In our case, the preoperative CEA level was mildly elevated and decreased to the normal range after surgery. We could not find any malignant features in the resected specimen. CEA is a glycoprotein involved in cell adhesion, which is normally produced in gastrointestinal tissue during fetal development [18]. The level of CEA in the blood of healthy adults is usually very low. However, the serum levels increase in some types of cancers, including breast cancer. CEA elevation was reported to be observed in at most 0.6% of patients with benign breast disease [19]. In a single institutional study, in the follow-up of patients with resected colorectal cancer, the false-positive elevation of CEA level was seen in 49.2% (358 out of 718 patients) of patients, with only 1.4% of them showing values greater than 15 ng/ml [20]. Other than cancer, the causes of CEA elevation include gastritis, peptic ulcer disease, diverticulitis, liver disease, chronic obstructive pulmonary disease, diabetes, and any acute or chronic inflammatory state [21]. In the present case, the patient had high fever without any other cause and the fever subsided after mastectomy. We hypothesized that the patient had been in an inflammatory state before surgery due to the huge tumor, which led to the elevation of the serum level of CEA.

Conclusion

Skin grafting or plastic surgery might be needed for patients who undergo mastectomy for giant fibroadenoma. An early diagnosis and treatment could prevent this situation and patients should be recommended to undergo reexamination with awareness of progression.

Funding

No funding on this study.

Ethical approval

Approval to publish this case report was waived by the institution.

Consent

Written informed consent for publication of this case report and accompanying images was obtained from the patient. A copy of the written consent is available for review by the Editor-in-Chief of this journal, on request.

Author’s contribution

KY, SK, CS, KM, and NH performed the surgery and were responsible for the care of the patient. KA performed the pathological examination. MX, KY, and CS designed and drafted the manuscript. MM, KK, MT, KA and SE reviewed and revised the manuscript.

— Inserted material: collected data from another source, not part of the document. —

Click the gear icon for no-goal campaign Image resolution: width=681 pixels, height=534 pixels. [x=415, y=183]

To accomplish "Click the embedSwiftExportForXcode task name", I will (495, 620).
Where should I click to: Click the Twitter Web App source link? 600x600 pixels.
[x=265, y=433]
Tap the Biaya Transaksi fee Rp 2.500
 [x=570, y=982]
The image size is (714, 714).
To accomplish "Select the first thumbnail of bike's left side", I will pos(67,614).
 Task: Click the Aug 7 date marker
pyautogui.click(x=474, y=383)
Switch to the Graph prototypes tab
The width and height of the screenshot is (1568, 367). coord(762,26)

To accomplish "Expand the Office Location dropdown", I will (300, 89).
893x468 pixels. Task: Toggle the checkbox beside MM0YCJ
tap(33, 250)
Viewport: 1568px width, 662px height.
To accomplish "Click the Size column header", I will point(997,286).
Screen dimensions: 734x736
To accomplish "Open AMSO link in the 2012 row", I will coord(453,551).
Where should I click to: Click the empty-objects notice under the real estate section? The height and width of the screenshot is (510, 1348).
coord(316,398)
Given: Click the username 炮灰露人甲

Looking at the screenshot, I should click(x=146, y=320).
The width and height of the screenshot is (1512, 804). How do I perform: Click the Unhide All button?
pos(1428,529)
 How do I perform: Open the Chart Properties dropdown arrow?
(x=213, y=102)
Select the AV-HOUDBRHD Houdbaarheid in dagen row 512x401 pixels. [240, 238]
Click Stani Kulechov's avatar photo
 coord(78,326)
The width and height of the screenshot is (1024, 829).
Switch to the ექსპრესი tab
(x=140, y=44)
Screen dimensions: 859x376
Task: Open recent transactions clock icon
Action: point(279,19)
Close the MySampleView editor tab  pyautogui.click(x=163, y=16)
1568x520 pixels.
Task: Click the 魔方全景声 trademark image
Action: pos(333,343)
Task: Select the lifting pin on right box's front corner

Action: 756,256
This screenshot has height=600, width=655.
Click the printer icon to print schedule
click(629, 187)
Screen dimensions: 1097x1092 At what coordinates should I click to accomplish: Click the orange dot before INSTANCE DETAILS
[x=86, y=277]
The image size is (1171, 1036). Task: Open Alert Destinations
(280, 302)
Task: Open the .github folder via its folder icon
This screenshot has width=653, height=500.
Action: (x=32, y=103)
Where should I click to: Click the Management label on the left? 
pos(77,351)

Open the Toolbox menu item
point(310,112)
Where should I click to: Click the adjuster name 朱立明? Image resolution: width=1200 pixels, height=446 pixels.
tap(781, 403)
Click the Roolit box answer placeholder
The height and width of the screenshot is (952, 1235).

Registration of research studies

This is not systematic review or meta-analysis. Also this is not randomised clinical trial.

Guarantor

Kosho Yamanouchi MD, PhD.

Submission declaration

The authors declare that the work described has not been published previously, that it is not under consideration for publication elsewhere, that its publication has been approved by all authors and either tacitly or explicitly by the responsible authorities where the work was carried out, and that, if accepted, it will not be published elsewhere—including electronically in the same form in English or any other language—without the written consent of the copyright holder.

Provenance and peer review

Not commissioned externally peer reviewed.

Declaration of Competing Interest

The authors report no conflict of interest.